ASSIGNMENT :: Leave out each picture. Repeat everything else in the records exactly.
(SUPPLIED DATA)
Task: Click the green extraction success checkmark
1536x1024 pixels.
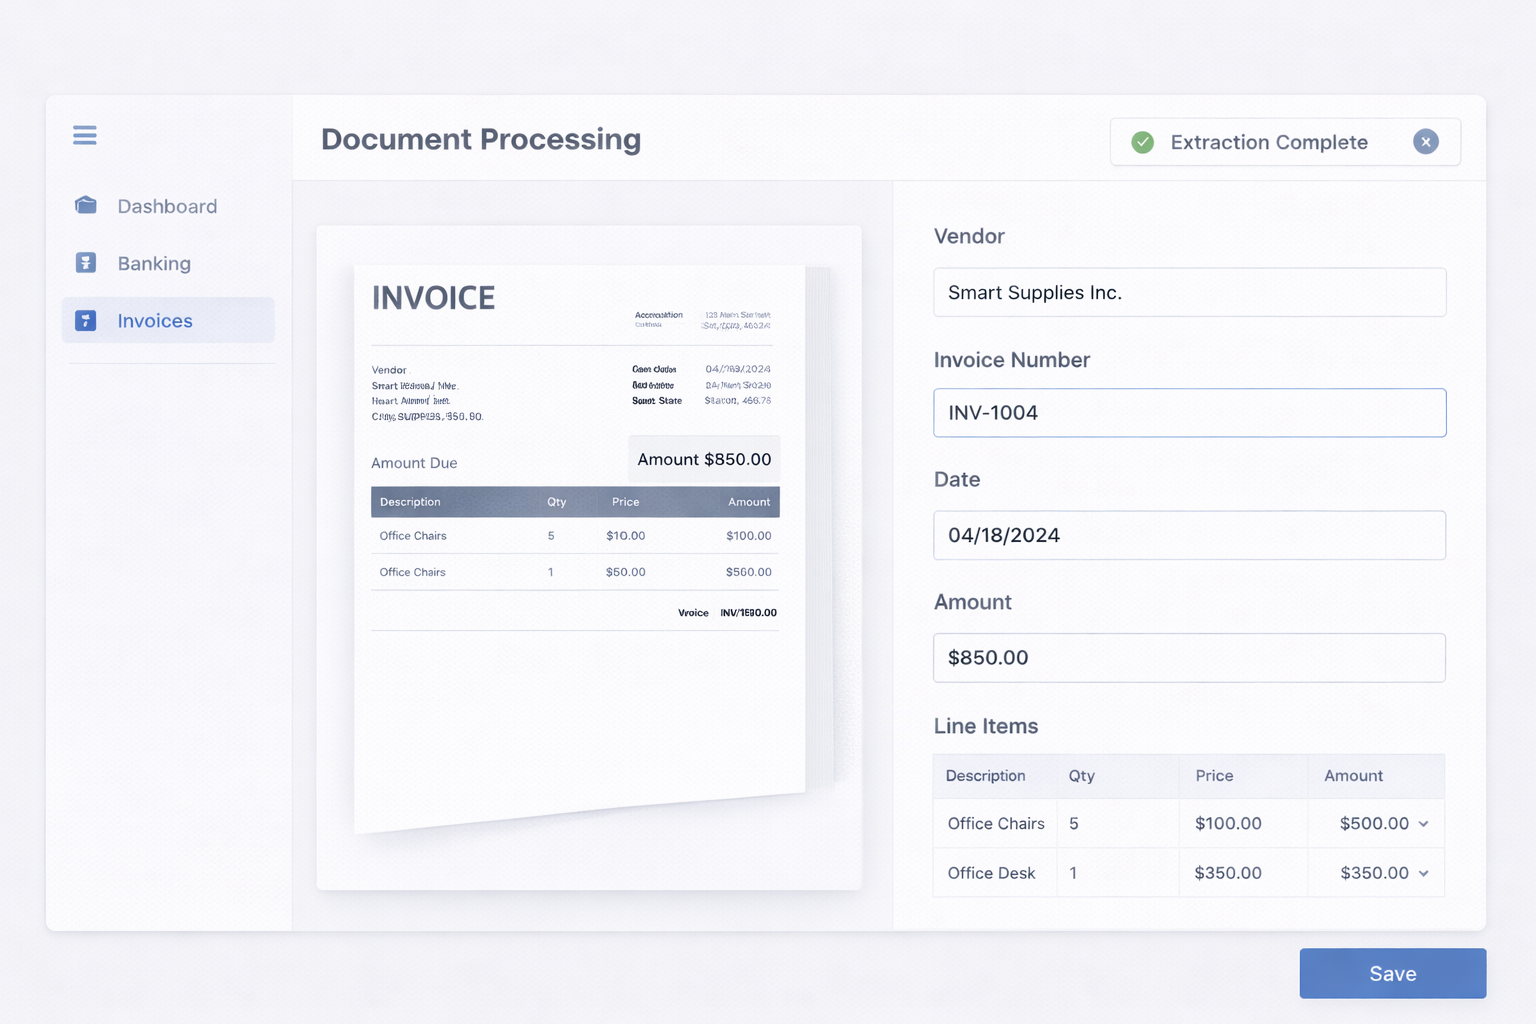Action: click(x=1142, y=142)
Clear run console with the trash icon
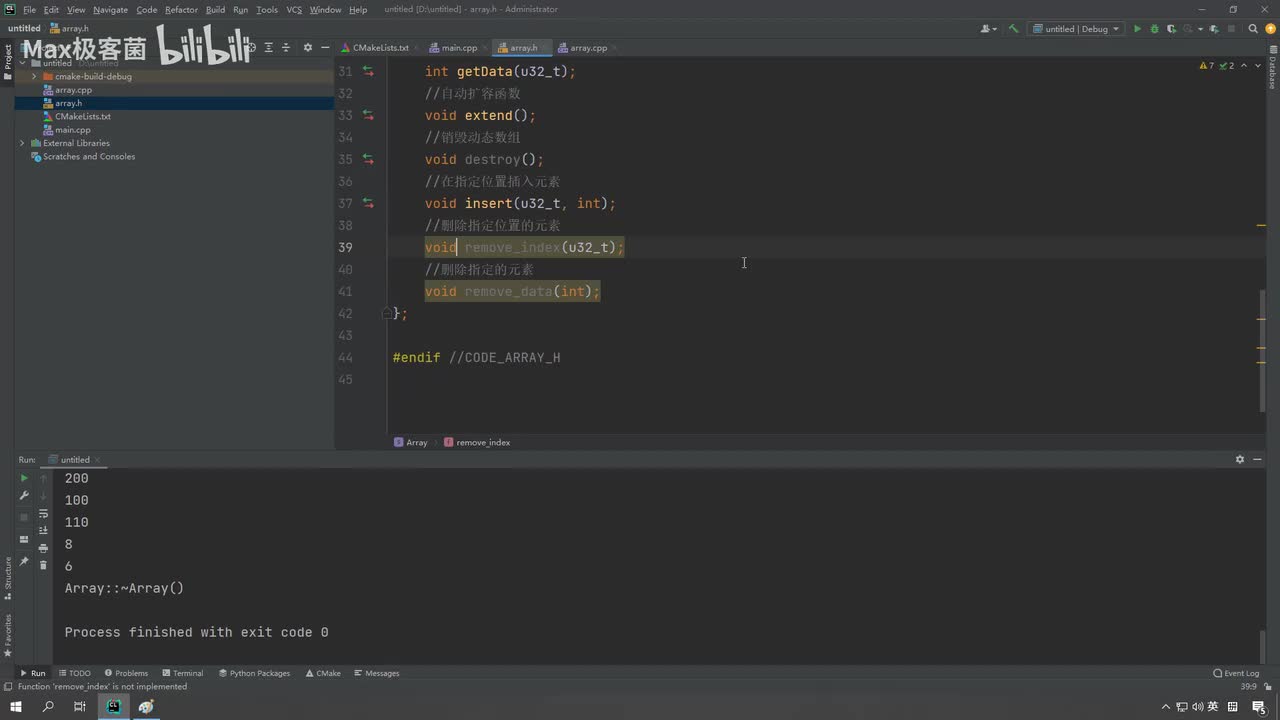The image size is (1280, 720). pyautogui.click(x=43, y=565)
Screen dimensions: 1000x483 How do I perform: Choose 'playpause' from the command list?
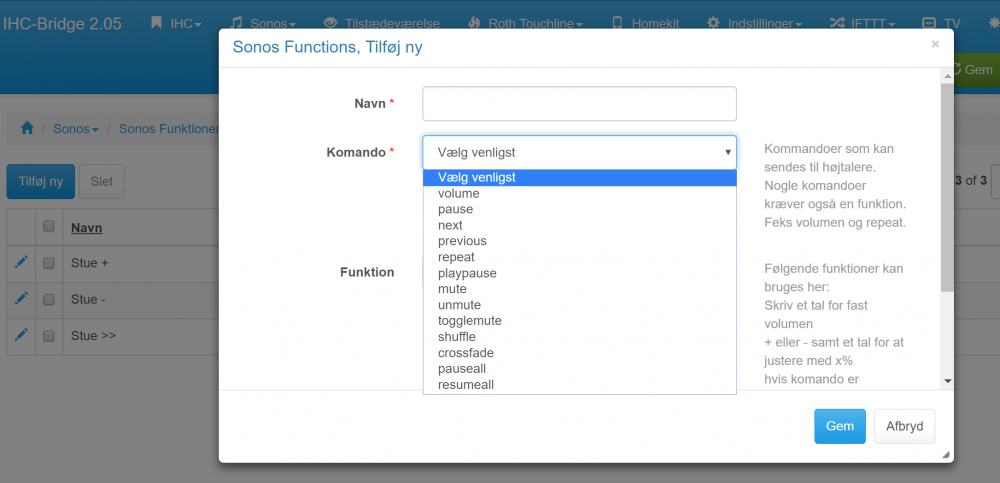pos(467,273)
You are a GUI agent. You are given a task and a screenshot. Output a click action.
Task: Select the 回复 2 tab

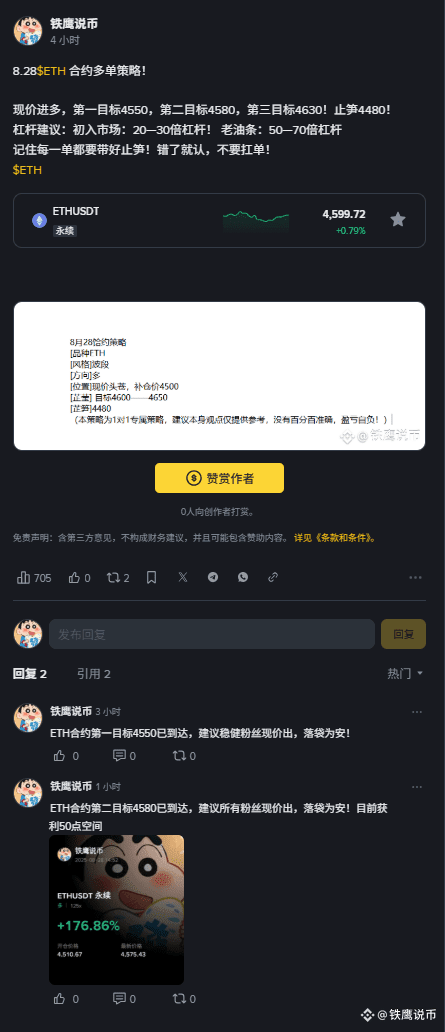click(30, 673)
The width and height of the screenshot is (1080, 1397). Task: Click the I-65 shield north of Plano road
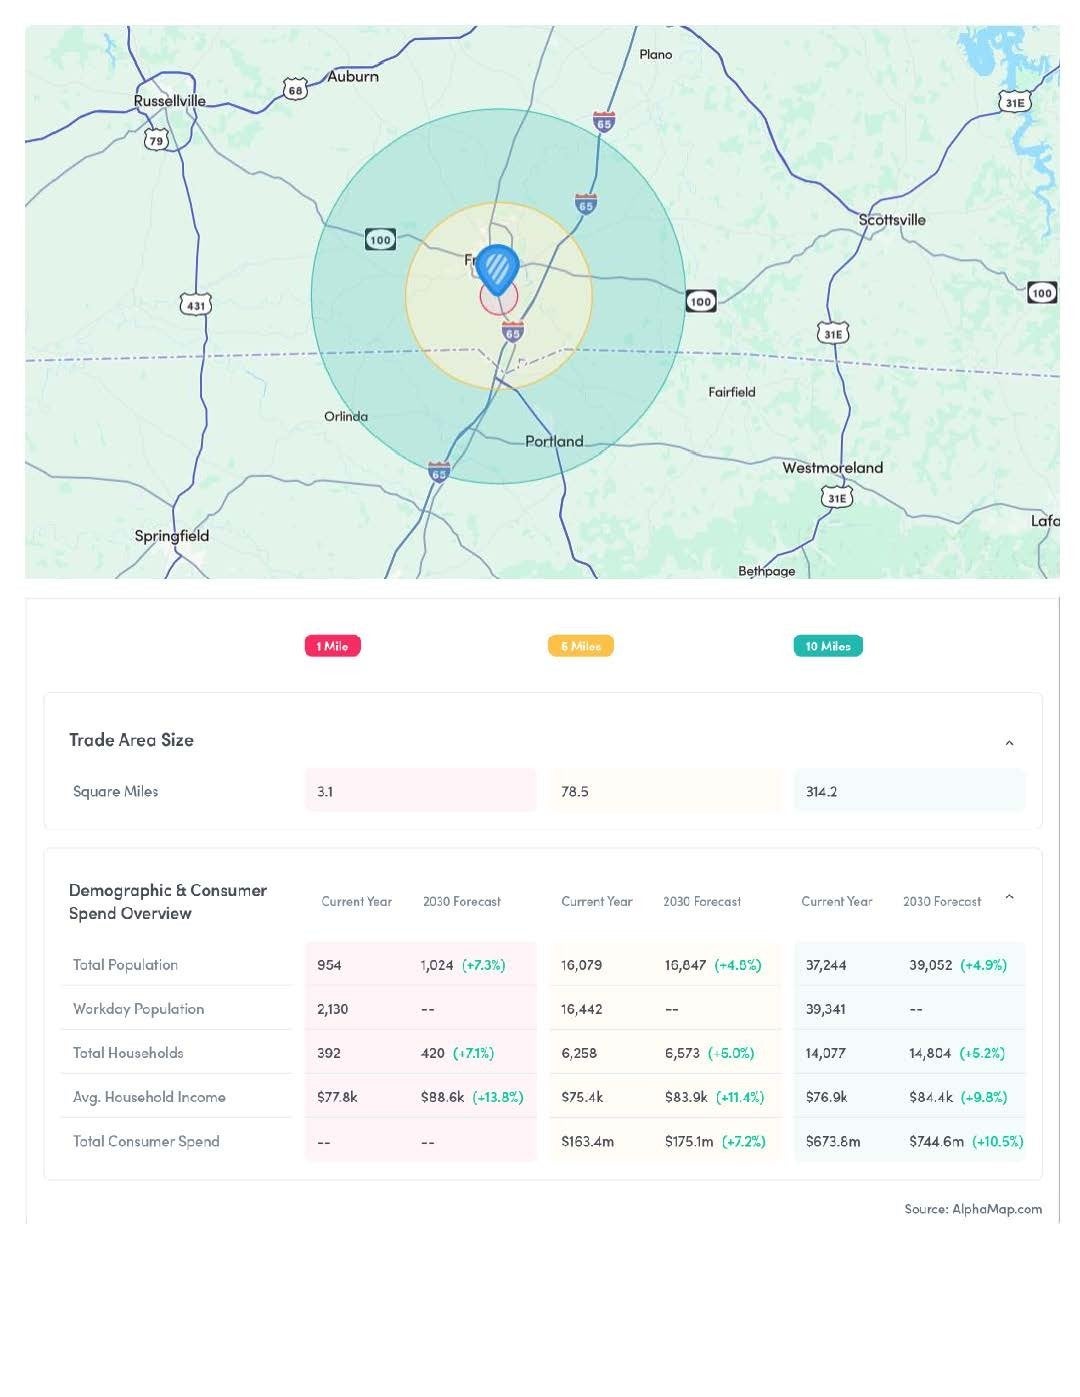pos(603,122)
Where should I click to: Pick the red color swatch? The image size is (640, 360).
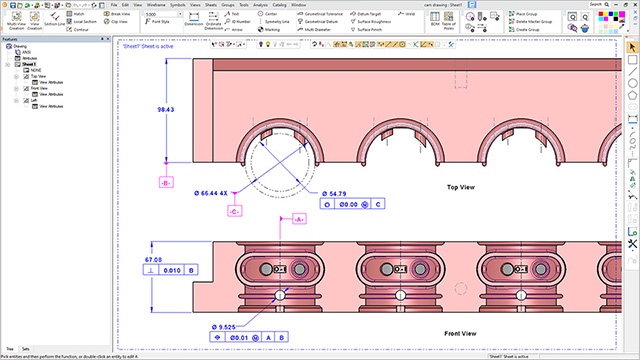[601, 14]
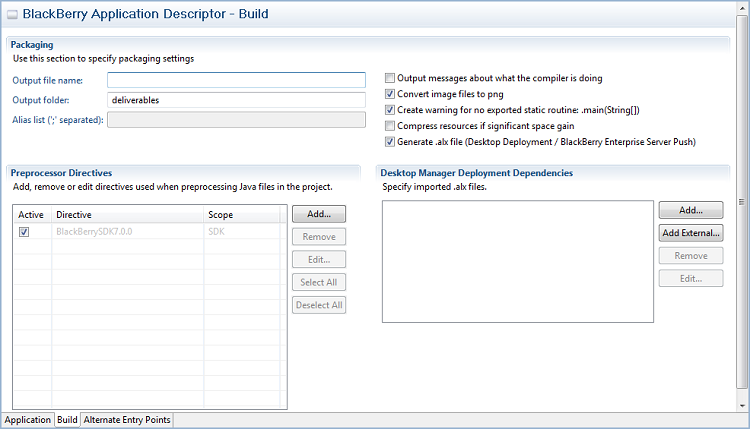Uncheck Convert image files to png

[390, 94]
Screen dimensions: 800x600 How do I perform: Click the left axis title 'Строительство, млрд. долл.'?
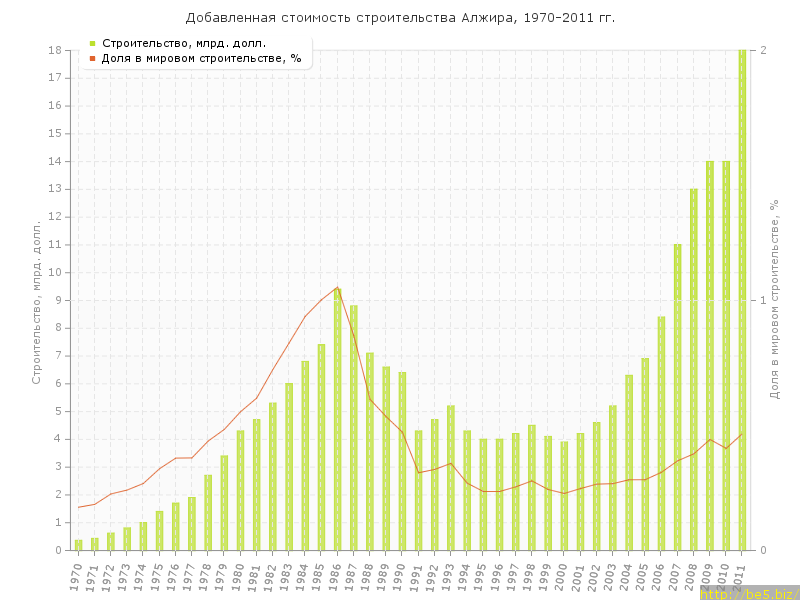tap(36, 300)
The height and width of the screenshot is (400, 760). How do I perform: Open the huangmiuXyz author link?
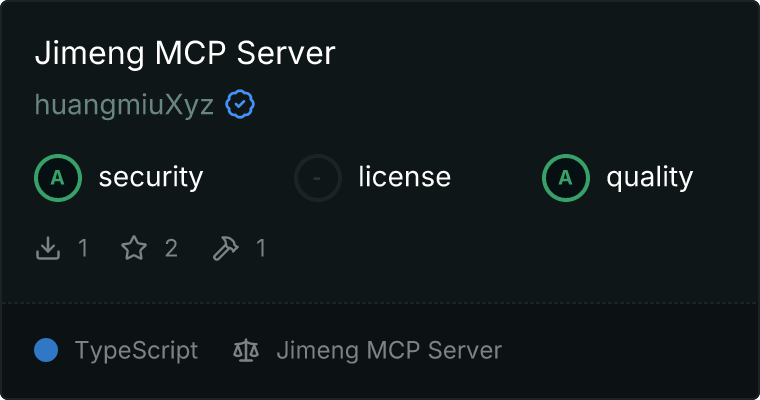pos(124,104)
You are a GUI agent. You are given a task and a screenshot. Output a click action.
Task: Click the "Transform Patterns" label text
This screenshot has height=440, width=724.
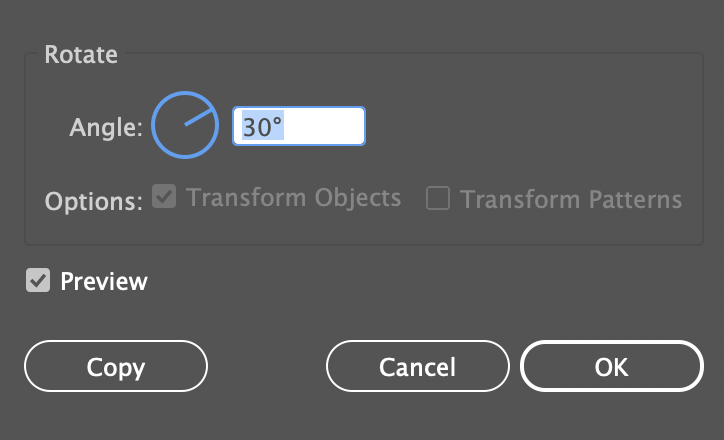(x=571, y=199)
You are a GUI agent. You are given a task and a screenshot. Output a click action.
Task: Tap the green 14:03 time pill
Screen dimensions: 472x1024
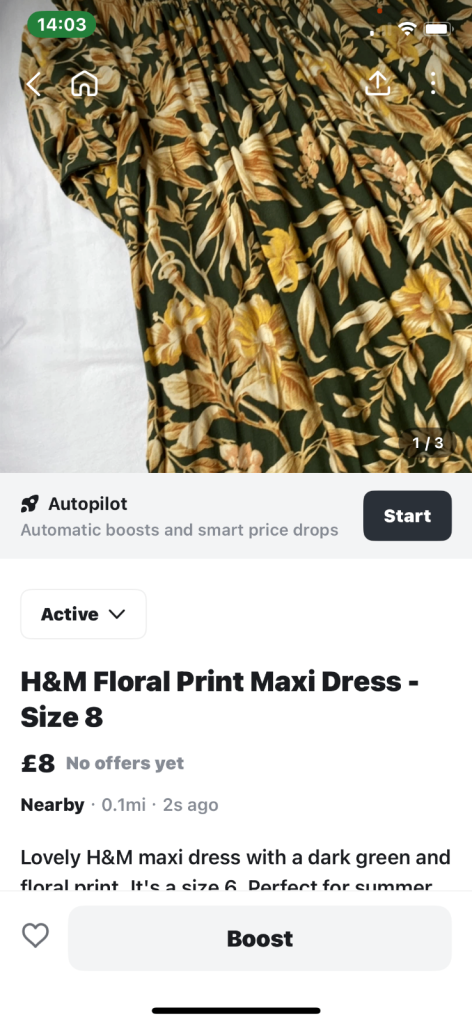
(End SUPPLIED DATA)
SOLUTION FOR THIS TASK ::
Task: Click the green extraction success checkmark
1536x1024 pixels.
Action: click(x=1142, y=142)
Clear run console with the trash icon
The image size is (1280, 720). pyautogui.click(x=43, y=565)
Screen dimensions: 1000x483 How do I perform: Choose 'playpause' from the command list?
pos(467,273)
You are a GUI agent. You are given a task and a screenshot. Output a click action.
Task: Select the 回复 2 tab

click(30, 673)
The width and height of the screenshot is (1080, 1397). Task: Click the I-65 shield north of Plano road
pos(603,122)
Where should I click to: Pick the red color swatch? The image size is (640, 360).
[601, 14]
Uncheck Convert image files to png

[390, 94]
Screen dimensions: 800x600 How do I perform: Click the left axis title 'Строительство, млрд. долл.'?
tap(36, 300)
The height and width of the screenshot is (400, 760). How do I perform: Open the huangmiuXyz author link?
pos(124,104)
You are a GUI agent. You are given a task and a screenshot. Output a click action.
Task: Click the "Transform Patterns" label text
This screenshot has height=440, width=724.
(x=571, y=199)
You are a GUI agent. You are given a task and a screenshot. Output a click action.
Task: Tap the green 14:03 time pill
Screen dimensions: 472x1024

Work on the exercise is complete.